Voici donc les textes en compétition, bonne lecture et bon vote :
Texte 1
M. White n’était pas si en retard que ça. Pourtant, il fallut passer par l’inévitable scène de ménage avec sa femme et justifier ce manquement terrible qui avait conduit le couple à manger dix minutes plus tard qu’à son habitude. Le cottage, blotti dans sa campagne anglaise verte et paisible, tremblait des échos de la voix stentorienne de Mrs. White. A ces coups de butoir sonores répondaient inlassablement, imperturbablement les longs soupirs de son mari. Il aurait pu rétorquer qu’il n’y était pour rien, que tout était de la faute du petit Beckett, à l’école.
Ce vaurien, encore une fois, avait épuisé la patience de l’instituteur, Mr. White en l’occurrence, et celui-ci avait du en passer une nouvelle fois par un discours moralisateur à l’attention de la classe entière. Rien ne serait plus terrible si le comportement de ce jeune impudent devait inspirer ses camarades. Comme si elles avaient besoin de cela, ces jeunes ouailles ! Les dissipations affluaient de toute part et l’ordre national ne s’en relèverait sûrement pas. Les soldats américains avaient été bien efficaces pour enrayer la vague allemande sur l’Europe, mais Dieu sait que Mr. White et les bons concitoyens anglais eussent préféré ne pas avoir eu recours à leurs services. Car maintenant, tout était en leur contrôle. Et avec ces yankies, tant d’idées perverses se déversaient dans les mêmes oreilles que celles qu’il tentait de maintenir dans le devoir et la discipline ! Oh non, rien n’allait s’améliorer avec le temps.

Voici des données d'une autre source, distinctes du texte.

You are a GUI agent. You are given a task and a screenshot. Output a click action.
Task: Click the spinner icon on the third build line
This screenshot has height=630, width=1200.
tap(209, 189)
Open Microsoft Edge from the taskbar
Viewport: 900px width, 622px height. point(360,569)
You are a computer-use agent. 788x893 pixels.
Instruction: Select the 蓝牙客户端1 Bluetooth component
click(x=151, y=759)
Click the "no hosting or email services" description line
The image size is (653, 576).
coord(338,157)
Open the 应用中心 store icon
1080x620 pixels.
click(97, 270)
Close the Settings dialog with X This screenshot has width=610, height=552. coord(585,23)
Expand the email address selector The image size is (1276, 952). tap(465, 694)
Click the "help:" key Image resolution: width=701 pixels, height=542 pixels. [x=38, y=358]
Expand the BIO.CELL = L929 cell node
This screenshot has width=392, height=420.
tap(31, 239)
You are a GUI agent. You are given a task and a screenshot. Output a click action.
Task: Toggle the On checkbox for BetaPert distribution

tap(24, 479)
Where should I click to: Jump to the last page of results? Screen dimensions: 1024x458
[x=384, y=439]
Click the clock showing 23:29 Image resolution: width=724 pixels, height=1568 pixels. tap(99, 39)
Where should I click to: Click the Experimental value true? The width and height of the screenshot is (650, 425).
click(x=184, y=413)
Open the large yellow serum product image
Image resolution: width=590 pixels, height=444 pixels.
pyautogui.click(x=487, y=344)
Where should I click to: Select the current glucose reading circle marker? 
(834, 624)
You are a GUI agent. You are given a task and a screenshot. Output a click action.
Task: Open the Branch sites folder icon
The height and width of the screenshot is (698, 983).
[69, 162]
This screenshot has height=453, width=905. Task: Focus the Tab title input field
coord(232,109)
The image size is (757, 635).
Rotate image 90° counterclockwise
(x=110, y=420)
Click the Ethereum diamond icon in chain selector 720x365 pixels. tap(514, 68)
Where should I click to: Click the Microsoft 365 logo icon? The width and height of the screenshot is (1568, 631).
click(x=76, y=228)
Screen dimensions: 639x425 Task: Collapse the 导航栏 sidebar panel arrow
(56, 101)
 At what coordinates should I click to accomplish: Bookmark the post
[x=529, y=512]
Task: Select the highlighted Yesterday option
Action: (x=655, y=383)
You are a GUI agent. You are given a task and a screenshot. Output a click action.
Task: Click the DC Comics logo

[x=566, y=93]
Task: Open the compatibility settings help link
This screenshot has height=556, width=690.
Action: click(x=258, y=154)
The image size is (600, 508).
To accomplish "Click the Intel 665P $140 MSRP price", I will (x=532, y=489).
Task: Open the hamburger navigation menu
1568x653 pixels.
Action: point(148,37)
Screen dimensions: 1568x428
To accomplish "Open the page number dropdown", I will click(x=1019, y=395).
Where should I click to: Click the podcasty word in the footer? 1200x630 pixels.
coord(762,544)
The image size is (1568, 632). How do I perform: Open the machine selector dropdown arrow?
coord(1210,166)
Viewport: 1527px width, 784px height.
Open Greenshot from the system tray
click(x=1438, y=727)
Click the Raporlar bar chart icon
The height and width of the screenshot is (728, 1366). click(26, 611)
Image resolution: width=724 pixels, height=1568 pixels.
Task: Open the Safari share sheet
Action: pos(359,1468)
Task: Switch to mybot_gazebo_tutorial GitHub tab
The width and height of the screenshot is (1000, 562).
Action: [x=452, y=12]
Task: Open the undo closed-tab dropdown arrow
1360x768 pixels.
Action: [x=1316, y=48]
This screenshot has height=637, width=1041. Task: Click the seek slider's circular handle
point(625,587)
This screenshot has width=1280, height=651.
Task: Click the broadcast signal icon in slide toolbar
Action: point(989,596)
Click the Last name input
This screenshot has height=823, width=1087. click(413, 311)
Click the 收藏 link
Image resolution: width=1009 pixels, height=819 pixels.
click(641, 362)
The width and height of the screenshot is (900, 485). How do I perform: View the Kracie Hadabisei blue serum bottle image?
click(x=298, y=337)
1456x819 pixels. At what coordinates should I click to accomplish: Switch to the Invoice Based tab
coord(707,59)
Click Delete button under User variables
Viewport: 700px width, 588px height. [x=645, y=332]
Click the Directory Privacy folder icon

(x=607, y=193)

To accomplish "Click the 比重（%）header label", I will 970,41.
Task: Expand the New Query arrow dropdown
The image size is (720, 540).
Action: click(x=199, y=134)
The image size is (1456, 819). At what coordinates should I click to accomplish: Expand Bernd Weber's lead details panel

Mais ce petit Beckett, oh oui, lui, il était bien pire. Déjà, l’absence de son père, mort en héros (ha ! quel héros, celui qui meurt sous une bombe !), soufflait au visage de tous ces bons anglais l’image de leur « défaite ». Mais en plus, cet élève n’arrivait pas à intégrer cette discipline qui était avant tout la gloire de la nation, mais aussi l’œuvre pédagogique de Mr. White, le sens de sa vie.
Et voici donc notre bon Mr. White subir les reproches de sa femme, par la seule faute du petit Beckett. Se sermonnant lui-même, il se convainquit de subir cela en silence, conscient que la faute d’une personne ne disculpe jamais les autres des leurs.
Enfin, la fin du repas sonnait la fin des combats, et avec elle, le repos mérité de l’instituteur. Bien sûr, sa femme inspecta la minutie de sa toilette vespérale. De même qu’il avait pris soin d’utiliser les patins dans le salon et toutes les autres parties de la maison avec leur somptueux parquet. Arrivé au pied de leur lit conjugal, Mr. White se déshabilla, plia soigneusement ses vêtements et les rangea, puis enfila son pyjama. Se glissant dans les draps immaculés, il effleura vaguement la forme avachie qui figurait sa femme. A ce contact, il sentit frémir en lui le vague souvenir d’un plaisir lointain, impalpable.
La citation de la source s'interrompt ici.